Regional Development Minister Abubakar Momoh says the economic reforms of President Bola Tinubu are bold measures to prepare Nigeria for a future of shared prosperity.
Mr Momoh said this while delivering the 55th Founder’s Day Lecture of the University of Benin (UNIBEN) on Monday in Benin. He spoke on the topic “Reforms for a Shared Prosperity.”
The minister noted that many Nigerians who are feeling the immediate pains of the ongoing reforms might not fully understand why the government had to take decisive action on long‑standing structural distortions in the economy.
According to him, Mr Tinubu inherited entrenched problems that previous administrations lacked the political courage to confront.
Mr Momoh asserted that the removal of the petrol subsidy on the president’s first day in office was one of the most critical steps to rescue the economy from a system that drained resources and incentivised smuggling, rent‑seeking, and corruption.
“No previous administration had summoned the courage to confront this situation until President Tinubu introduced decisive reforms,” he said.
The minister highlighted the absurdity of selling refined petroleum products cheaply in Nigeria only for the subsidised fuel to be smuggled to neighbouring countries.
He noted that the present administration chose to endure public criticism now rather than postpone tough decisions that would only worsen Nigeria’s economic trajectory.
Mr Momoh also justified the unification of Nigeria’s exchange rate, describing the previous system as one that rewarded arbitrage rather than genuine productive activity.
“Those who genuinely needed foreign exchange could not get it while a few people gamed the system.

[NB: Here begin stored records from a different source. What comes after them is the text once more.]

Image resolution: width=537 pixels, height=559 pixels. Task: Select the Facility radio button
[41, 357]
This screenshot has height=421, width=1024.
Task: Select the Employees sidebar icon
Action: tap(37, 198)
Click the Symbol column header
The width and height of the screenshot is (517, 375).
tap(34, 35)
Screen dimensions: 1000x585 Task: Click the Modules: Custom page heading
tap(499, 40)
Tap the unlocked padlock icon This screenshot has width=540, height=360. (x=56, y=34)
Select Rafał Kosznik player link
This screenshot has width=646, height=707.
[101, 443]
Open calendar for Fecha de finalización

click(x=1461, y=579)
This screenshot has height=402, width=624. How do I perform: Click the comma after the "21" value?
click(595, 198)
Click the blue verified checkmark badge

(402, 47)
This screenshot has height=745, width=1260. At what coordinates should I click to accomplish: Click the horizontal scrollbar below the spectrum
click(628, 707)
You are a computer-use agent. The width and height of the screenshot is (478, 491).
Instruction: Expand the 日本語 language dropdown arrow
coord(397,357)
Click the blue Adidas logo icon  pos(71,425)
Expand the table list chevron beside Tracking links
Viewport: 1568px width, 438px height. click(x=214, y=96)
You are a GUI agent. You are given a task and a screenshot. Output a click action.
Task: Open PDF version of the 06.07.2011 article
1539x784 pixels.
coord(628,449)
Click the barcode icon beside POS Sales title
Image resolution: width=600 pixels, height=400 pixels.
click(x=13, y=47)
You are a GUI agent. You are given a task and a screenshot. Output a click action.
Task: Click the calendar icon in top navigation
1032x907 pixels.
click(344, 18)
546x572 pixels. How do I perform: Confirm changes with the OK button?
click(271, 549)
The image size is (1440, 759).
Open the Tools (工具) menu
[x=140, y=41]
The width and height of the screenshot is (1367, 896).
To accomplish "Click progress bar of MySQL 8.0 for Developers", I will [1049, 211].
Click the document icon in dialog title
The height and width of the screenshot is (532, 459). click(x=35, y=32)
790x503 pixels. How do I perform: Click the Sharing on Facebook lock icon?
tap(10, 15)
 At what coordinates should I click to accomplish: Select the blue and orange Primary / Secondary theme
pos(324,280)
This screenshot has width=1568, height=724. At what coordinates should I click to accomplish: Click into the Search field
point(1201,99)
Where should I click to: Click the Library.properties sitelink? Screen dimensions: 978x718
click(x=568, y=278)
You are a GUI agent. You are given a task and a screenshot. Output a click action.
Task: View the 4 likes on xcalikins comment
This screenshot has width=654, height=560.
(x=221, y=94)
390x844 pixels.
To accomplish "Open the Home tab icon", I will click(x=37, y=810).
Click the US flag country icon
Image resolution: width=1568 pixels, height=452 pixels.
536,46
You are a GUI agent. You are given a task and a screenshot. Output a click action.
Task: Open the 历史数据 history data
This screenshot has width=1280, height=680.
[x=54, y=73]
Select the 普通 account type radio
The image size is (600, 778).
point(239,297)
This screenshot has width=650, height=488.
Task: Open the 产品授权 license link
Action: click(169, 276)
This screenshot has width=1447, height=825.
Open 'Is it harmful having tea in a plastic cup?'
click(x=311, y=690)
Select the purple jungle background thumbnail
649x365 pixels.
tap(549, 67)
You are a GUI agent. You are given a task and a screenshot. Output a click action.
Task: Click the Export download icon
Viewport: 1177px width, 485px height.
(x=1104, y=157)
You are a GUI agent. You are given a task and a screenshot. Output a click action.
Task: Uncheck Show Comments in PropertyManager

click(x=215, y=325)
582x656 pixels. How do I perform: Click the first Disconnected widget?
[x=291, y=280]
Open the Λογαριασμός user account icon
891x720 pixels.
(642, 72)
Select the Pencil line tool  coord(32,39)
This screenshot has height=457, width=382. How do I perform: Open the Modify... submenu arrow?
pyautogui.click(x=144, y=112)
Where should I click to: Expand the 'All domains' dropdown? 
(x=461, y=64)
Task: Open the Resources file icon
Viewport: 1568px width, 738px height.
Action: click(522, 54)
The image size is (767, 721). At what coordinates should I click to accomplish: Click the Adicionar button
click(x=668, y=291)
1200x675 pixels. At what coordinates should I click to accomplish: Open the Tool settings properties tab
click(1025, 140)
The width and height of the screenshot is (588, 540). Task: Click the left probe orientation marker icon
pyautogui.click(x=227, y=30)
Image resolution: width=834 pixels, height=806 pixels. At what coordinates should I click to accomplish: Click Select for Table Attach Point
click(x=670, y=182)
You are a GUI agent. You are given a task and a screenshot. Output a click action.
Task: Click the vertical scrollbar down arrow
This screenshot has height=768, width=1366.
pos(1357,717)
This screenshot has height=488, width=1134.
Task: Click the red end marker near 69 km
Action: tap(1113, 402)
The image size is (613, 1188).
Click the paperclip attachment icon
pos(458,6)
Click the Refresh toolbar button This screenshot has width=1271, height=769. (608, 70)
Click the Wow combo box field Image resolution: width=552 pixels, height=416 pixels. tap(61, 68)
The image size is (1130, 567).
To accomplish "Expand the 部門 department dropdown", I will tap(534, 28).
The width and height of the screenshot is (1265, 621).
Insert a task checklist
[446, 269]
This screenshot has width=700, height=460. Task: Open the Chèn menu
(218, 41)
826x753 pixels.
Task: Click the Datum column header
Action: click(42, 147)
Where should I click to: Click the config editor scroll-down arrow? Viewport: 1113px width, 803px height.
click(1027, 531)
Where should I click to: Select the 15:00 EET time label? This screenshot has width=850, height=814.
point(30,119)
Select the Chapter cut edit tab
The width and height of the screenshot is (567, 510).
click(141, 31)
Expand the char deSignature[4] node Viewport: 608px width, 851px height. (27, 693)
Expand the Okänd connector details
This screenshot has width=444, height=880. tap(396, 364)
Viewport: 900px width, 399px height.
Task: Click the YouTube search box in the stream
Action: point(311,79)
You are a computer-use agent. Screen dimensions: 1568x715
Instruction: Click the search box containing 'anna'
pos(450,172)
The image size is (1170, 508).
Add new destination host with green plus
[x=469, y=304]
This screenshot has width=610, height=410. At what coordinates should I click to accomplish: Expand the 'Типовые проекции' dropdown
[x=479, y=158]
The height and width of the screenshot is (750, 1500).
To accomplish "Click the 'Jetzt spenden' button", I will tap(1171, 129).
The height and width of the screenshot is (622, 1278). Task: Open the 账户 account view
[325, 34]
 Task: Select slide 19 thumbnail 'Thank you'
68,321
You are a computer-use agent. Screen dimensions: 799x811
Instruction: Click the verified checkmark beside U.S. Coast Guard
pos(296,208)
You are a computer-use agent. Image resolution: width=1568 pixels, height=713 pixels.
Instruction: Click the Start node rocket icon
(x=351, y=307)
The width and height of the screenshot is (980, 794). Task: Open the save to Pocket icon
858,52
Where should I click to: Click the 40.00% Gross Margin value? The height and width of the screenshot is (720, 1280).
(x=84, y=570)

The reforms were designed to restore transparency and strengthen investor confidence,” he said.
The minister highlighted other reforms, including the operationalisation of the Petroleum Industry Act (PIA), the establishment of the Host Community Development Trust, and ongoing investment in local refining.
He pointed to the Dangote Refinery’s plans to expand production from 650,000 barrels per day to 1.4 million barrels as proof that confidence was returning to the sector.
The minister also referenced indigenous refinery projects and modular refineries, noting that the government’s new 15 per cent import duty on imported fuel was part of a “Nigeria First” industrial policy aimed at strengthening domestic production.
On the energy transition, he emphasised the Presidential Compressed Natural Gas Initiative (PCNGI) as a key strategy to reduce transportation costs while aligning with Nigeria’s climate commitments.
Mr Momoh also addressed the power sector, revealing that the government had approved the issuance of a N4 trillion bond to clear verified debts owed to power‑generation companies and gas suppliers, part of a broader plan to restore liquidity.
He said revenue collection in the sector rose by 70 per cent in 2024 after regulatory adjustments.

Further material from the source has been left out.